Please, could you comment Turkish central bank' interest rate decision?
Keeping interest rates unchanged at 8.5% was in-line with consensus expectations shared by investors and analysts alike. It showcases the central bank’s iteration that Turkey’s current monetary policy is adequate to aid the necessary economic recovery following the latest devastating earthquake.
Natural disasters have left Turkish residents dismantled yet again, fueling further depreciation to its eroded currency. We’ve witnessed the USD/TRY printing modest gains following the decision, weakening the battered lira ahead of the upcoming presidential election. Currently run by Erdogan, which received quite the criticism for the central bank’s increasingly-hawkish monetary policy, Turkey’s crisis may deepen further should he be re-elected.

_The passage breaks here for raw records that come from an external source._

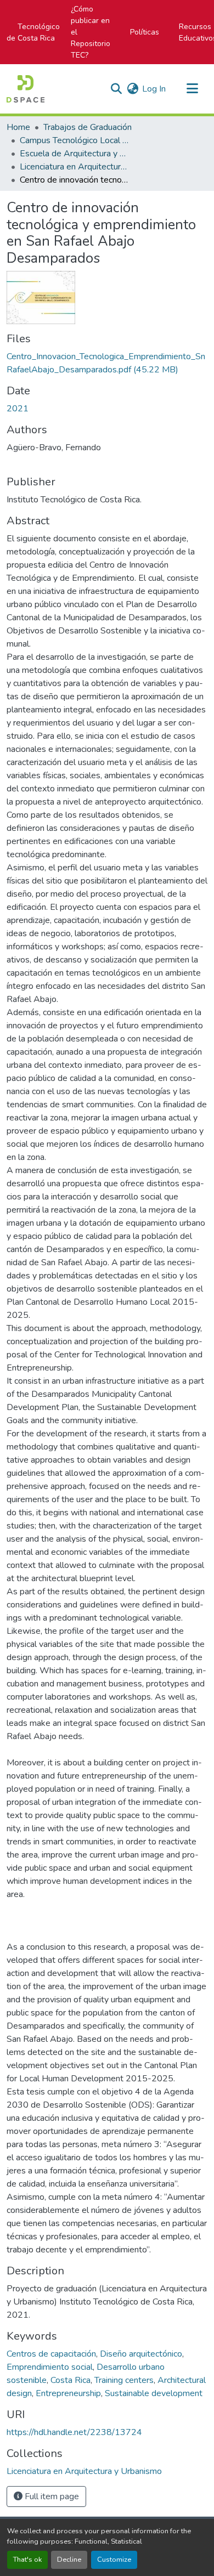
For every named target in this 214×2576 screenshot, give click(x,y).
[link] (107, 363)
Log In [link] (154, 89)
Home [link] (18, 127)
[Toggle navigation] (192, 88)
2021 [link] (18, 409)
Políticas (144, 32)
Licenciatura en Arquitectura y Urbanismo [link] (74, 167)
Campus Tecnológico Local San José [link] (74, 140)
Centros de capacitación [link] (51, 2354)
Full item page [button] (50, 2496)
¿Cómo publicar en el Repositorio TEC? (90, 32)
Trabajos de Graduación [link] (87, 127)
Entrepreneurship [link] (68, 2393)
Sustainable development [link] (153, 2393)
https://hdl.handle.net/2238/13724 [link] (74, 2432)
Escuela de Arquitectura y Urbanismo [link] (74, 154)
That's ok (27, 2559)
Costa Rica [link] (70, 2380)
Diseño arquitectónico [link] (141, 2354)
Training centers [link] (124, 2380)
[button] (25, 89)
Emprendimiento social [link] (50, 2367)
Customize (114, 2559)
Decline (69, 2559)
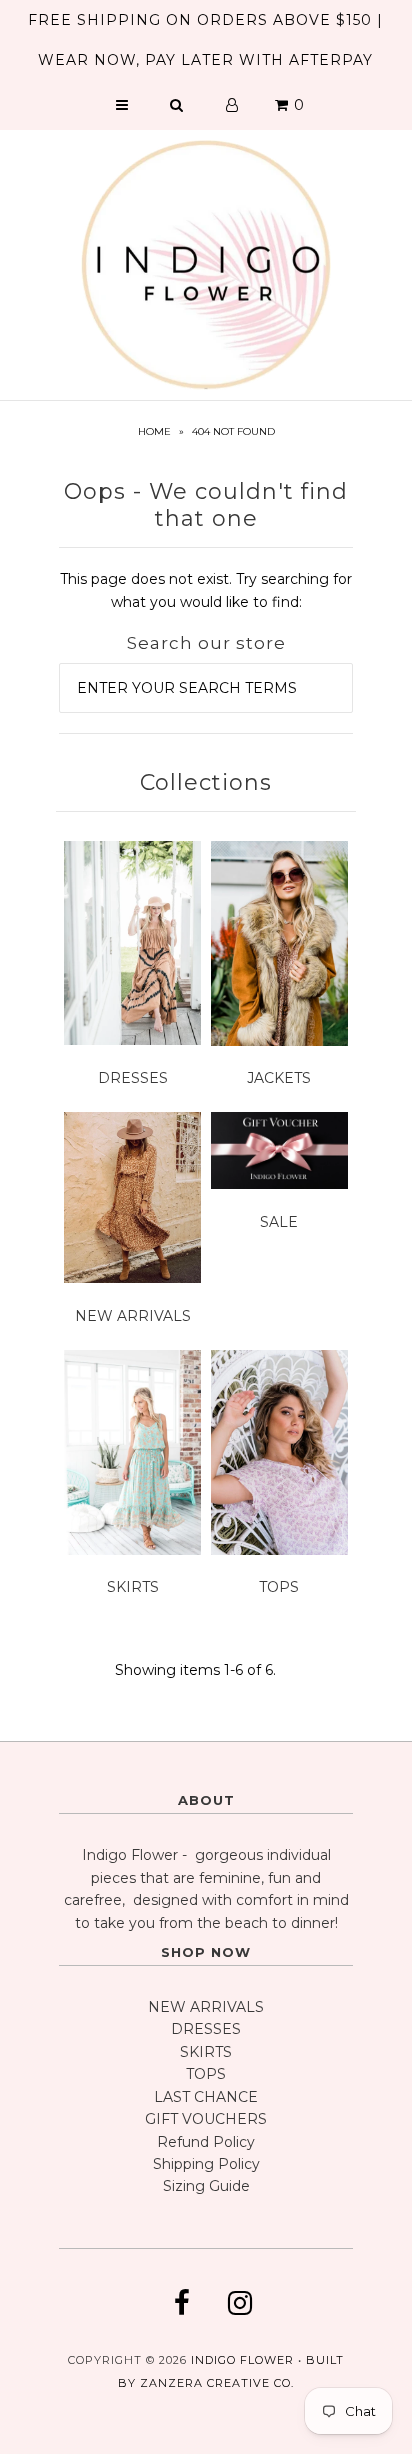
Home (154, 431)
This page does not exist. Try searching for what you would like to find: (206, 590)
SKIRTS (133, 1587)
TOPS (279, 1587)
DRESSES (133, 1078)
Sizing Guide (206, 2186)
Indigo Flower (242, 2360)
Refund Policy (206, 2142)
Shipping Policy (206, 2164)
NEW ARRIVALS (133, 1316)
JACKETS (279, 1078)
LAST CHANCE (206, 2097)
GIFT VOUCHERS (206, 2119)
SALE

Future supply-demand imbalances driven by earthquakes are being eyed by the CBRT; it is key for the nation’s central bank to keep an eye out on Turkey’s financial situation to avoid any further deterioration.
Some light in the dark, industrial production is on the rise and employment is growing, so it’s important to hone this momentum to secure some recovery in the foreseeable future. This will be pivotal not only on a national perspective but also on the macro scale. Turkey is the physical bridge between Asia and Europe, and the robustness of its bilateral relations with the European Union and NATO are significant for the country’s economic welfare and that of its allies.
BITmarkets sends its extended support to its Turkish traders and investors in such troubling times, and we hope that the coming years will be more economically-prosperous.